The poem is short. Thirteen rhymed lines in the strict French form of the rondeau, three stanzas, two recurring rhymes. McCrae had been writing verse since he was a boy in Guelph, Ontario, and his earlier poems had often dwelt on death and the peace that follows. This one is different. It is written from inside the grave. We are the Dead, the second stanza begins. Short days ago we lived, felt dawn, saw sunset glow, loved and were loved, and now we lie in Flanders fields. The voice is the dead men's, including Helmer's, including the men McCrae had failed to save in the dressing station behind him. They speak to those still alive, asking them to take up the quarrel with the foe, to hold the torch. The third stanza turns into recruiting rhetoric in a way that has troubled critics ever since. The first two stanzas have not lost their force in a hundred years.

He Threw It Away

When McCrae finished, he was not satisfied. According to one account, he crumpled the page and threw it away. Another version says he simply handed it to Allinson, who pocketed it. A third claims it was retrieved from a wastepaper basket by Edward Morrison or J. M. Elder. What is certain is that the poem survived and travelled. A copy turns up in the diary of Clare Gass, a Canadian battlefield nurse, in an October 1915 entry. McCrae himself worked on the poem for months. He submitted it to The Spectator in London. The Spectator rejected it. He sent it to Punch. Punch published it, anonymously, on 8 December 1915. It became, within weeks, the most quoted poem of the war.

The Poppy

An American professor named Moina Michael read the poem in November 1918 and resolved to wear a red silk poppy from then on, year-round, in memory of the dead.

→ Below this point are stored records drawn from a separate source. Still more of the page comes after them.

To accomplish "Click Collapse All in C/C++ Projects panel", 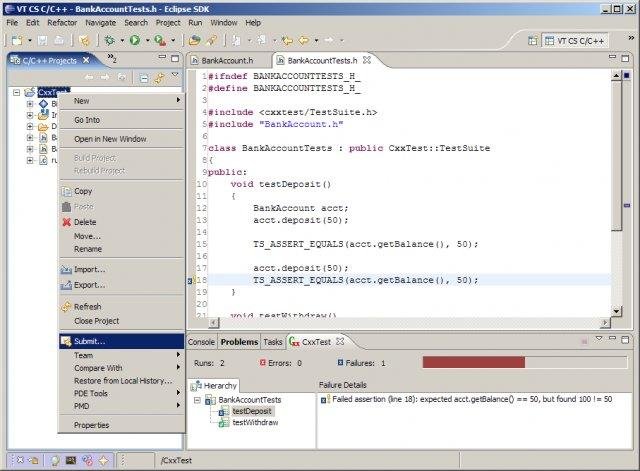I will click(x=143, y=77).
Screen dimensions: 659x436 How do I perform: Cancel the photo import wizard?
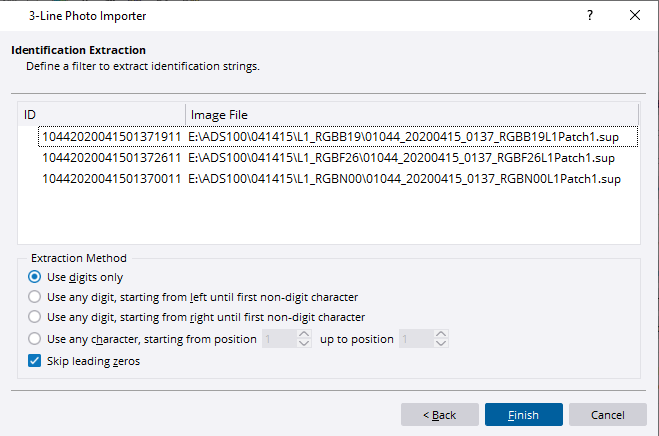[608, 415]
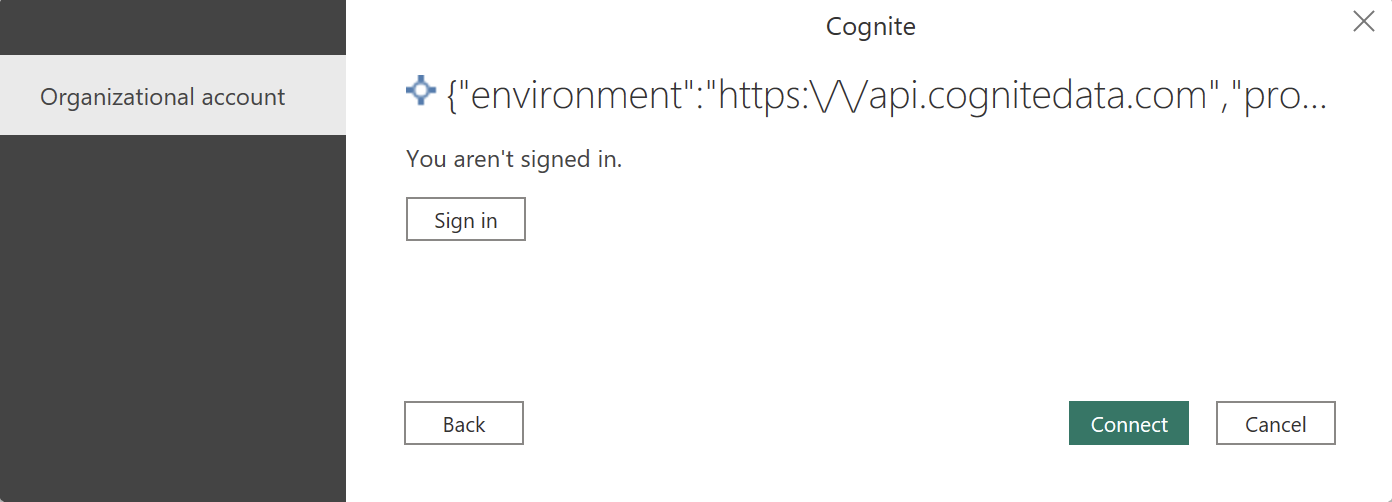Cancel the authentication dialog

[1275, 424]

She wrote a reply poem, We Shall Keep the Faith, and persuaded the American Legion in 1920 to adopt the poppy as its symbol. A French woman, Madame E. Guerin, then sold silk poppies in France to raise money for war orphans, and the next year sent poppy sellers to London. Field Marshal Haig, who in his other capacity was helping to found the Royal British Legion, took up the cause. From there it spread through the Commonwealth. The remembrance poppy is now, every November, worn by tens of millions of people who have never read McCrae's poem and could not name the friend whose grave produced it. The chain runs from Helmer, to McCrae, to Allinson, to the editors of Punch, to Michael, to Guerin, to Haig, to a small paper-and-plastic flower on a stranger's lapel a century later.

Wimereux

McCrae did not live to see the end of the war. After Ypres he was promoted and posted to the No. 3 Canadian General Hospital in Boulogne-sur-Mer, where he ran the medical service for three years. The work and the grief wore him down. On 23 January 1918 he was promoted to colonel and appointed Consulting Physician to the British Armies in France. The same day he contracted pneumonia. It became meningitis. He died at the military hospital in Wimereux on 28 January 1918 and was buried there with full military honours, wearing the same uniform he had worn when he wrote his poem, though he was now 45 years old — four years older than the lieutenant-colonel who had sat in the ambulance at Essex Farm. His book In Flanders Fields and Other Poems was published the following year. A monument now stands at Essex Farm, near the place where Helmer is thought to have been buried, near the place where the poem was written. The poppies still grow there in summer. The crosses too.

From the Air

The poem was written at the Essex Farm Advanced Dressing Station beside the Yser Canal, approximately 50.87 degrees north, 2.87 degrees east, two kilometres north of Ypres in West Flanders, Belgium. The article coordinates point to the John McCrae Memorial Site at Essex Farm Cemetery, where the bunkers of the dressing station still survive in the canal embankment. Recommended viewing altitude 1,500 to 2,500 feet to take in Ypres and the salient battlefields. Nearest airports are Ostend-Bruges (EBOS) approximately 30 nautical miles northwest, Kortrijk-Wevelgem (EBKT) about 12 nautical miles south, and Lille (LFQQ) across the French border. The canal is the long straight watercourse running north-south just west of the line.